Bürgerbündnisse

Kirchturm-Politik wird zum Erfolgsgarant

Georg-Stefan Russew

Freie Wählergruppen und Listenvereinigungen im Land sind nach den jüngsten Kommunalwahlen weiter im Aufwind. Nach Angaben von Landeswahlleiter Peter Kirmße konnten sie brandenburgweit 12,4 Prozent der Stimmen auf sich vereinigen. Das sind 8,1 Prozent mehr als noch in 2003.

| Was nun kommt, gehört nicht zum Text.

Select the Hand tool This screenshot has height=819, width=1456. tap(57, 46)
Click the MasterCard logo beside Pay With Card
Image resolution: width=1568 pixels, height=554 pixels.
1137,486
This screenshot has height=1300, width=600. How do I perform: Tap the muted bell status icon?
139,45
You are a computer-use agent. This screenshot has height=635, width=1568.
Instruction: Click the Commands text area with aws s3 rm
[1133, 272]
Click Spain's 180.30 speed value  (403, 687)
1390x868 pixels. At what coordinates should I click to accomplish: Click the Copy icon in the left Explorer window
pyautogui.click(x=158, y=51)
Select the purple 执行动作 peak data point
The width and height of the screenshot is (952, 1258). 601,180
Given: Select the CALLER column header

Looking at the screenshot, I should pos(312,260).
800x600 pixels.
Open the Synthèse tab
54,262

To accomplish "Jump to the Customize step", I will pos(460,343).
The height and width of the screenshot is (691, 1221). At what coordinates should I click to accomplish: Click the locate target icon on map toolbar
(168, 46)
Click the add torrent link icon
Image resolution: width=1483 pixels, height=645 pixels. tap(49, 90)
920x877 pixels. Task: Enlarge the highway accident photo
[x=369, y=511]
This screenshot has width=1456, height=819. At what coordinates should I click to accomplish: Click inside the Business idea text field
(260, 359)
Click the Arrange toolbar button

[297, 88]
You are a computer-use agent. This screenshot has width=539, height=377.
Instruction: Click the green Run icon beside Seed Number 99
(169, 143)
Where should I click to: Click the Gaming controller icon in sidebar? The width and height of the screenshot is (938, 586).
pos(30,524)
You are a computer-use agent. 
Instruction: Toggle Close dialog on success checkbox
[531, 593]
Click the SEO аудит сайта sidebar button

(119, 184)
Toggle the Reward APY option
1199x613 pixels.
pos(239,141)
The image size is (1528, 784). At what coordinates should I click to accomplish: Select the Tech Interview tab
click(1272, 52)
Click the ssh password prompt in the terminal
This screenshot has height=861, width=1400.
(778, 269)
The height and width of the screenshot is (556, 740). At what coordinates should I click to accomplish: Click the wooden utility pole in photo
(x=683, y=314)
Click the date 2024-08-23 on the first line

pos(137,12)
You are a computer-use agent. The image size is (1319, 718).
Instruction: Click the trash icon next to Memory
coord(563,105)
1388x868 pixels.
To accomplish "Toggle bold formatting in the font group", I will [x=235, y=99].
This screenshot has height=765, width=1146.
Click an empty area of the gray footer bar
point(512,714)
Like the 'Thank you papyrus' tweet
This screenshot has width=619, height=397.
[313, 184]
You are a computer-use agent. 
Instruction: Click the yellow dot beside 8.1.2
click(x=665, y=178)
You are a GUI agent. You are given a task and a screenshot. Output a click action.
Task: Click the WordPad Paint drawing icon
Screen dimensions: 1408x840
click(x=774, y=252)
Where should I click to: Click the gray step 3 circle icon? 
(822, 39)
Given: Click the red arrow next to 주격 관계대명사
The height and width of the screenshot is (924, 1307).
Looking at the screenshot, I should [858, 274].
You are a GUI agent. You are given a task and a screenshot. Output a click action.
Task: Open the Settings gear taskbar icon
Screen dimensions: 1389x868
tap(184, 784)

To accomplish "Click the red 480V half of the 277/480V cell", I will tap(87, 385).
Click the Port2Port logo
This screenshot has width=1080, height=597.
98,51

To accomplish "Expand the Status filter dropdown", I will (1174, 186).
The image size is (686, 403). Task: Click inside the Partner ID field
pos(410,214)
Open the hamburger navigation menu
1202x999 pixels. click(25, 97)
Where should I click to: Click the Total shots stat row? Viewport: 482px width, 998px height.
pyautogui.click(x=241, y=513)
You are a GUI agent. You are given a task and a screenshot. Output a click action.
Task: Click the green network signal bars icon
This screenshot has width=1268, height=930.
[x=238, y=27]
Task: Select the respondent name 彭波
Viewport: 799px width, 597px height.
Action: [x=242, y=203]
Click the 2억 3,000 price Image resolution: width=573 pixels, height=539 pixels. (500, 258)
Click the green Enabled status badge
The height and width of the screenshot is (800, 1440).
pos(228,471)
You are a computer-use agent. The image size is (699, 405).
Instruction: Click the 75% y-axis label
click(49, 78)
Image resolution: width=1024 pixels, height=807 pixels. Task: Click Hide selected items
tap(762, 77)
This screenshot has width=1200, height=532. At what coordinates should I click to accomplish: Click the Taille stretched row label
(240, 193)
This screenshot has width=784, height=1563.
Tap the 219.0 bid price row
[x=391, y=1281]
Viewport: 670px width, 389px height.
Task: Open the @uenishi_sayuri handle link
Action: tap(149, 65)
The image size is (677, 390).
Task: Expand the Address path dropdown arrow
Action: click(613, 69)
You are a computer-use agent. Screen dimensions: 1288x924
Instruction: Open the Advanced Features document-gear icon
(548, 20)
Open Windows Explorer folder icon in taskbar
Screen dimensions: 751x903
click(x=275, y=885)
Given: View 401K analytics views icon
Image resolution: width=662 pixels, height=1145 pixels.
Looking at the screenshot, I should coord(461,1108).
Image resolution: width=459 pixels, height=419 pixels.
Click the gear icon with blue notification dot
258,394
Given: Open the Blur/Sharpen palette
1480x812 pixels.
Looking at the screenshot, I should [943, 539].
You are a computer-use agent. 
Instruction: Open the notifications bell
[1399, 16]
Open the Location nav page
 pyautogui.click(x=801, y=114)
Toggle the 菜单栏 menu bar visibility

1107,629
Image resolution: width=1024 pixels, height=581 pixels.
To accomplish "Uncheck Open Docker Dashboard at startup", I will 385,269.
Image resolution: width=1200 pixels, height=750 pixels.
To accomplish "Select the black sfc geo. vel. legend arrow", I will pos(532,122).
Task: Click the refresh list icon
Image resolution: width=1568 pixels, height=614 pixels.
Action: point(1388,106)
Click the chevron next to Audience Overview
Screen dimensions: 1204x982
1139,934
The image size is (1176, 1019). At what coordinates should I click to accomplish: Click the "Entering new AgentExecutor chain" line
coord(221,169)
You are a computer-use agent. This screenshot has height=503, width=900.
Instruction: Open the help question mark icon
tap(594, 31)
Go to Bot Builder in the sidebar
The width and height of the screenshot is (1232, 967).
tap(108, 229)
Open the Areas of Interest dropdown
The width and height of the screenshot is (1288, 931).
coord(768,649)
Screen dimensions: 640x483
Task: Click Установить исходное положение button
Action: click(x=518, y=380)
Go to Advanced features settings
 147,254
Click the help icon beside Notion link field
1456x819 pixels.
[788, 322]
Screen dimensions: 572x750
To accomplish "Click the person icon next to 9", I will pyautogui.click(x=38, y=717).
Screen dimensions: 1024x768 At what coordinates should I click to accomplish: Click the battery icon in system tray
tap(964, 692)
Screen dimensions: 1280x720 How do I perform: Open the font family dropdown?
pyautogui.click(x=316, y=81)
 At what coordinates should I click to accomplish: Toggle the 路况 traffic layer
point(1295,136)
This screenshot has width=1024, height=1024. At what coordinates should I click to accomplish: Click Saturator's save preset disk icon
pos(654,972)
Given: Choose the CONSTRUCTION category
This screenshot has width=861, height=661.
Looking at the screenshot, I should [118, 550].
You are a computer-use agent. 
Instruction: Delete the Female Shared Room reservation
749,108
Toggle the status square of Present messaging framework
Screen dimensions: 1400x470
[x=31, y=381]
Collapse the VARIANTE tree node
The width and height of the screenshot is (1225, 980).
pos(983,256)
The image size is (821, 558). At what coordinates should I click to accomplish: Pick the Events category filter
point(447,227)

Die Mischung aus Kirchturm-Politik, Nachbarschaftshilfe, Bürgerprotest und politischer Alternative zu etablierten Parteien scheint als Erfolgsrezept der freien Wählergruppen und Listenvereinigungen aufzugehen. Insgesamt stellten sich am Sonntag 44 Listenvereinigungen wie die "Brandenburger Vereinigten Bürgerbewegungen/50 Plus" und 925 Wählergruppen wie "Freie Bauern" dem Wählervotum. Auch elf politische Vereinigungen wie das "BürgerBündnis freie Wähler in Potsdam" und der Ortsteilverein Pro Kirchmöser in Brandenburg/H. traten an.

Dabei kristallisierte sich das BVB/50 Plus mit 15 errungenen Sitzen in Brandenburger Kreistagen als das erfolgreichste Bürgerbündnis heraus. "Im Barnim konnten wir aus dem Stand 5,1 Prozent erringen. Unser stärkstes Ergebnis haben wir auf Gemeindeebene in Jacobsdorf (Oder-Spree) erzielt", so Landeskoordinator Péter Vida. Dort überholte BVB/50 Plus sogar die etablierte Parteienlandschaft mit 34 Prozent Zustimmung. In Schönborn (Elbe-Elster) gelang es sogar den Bürgermeisterposten zu besetzen.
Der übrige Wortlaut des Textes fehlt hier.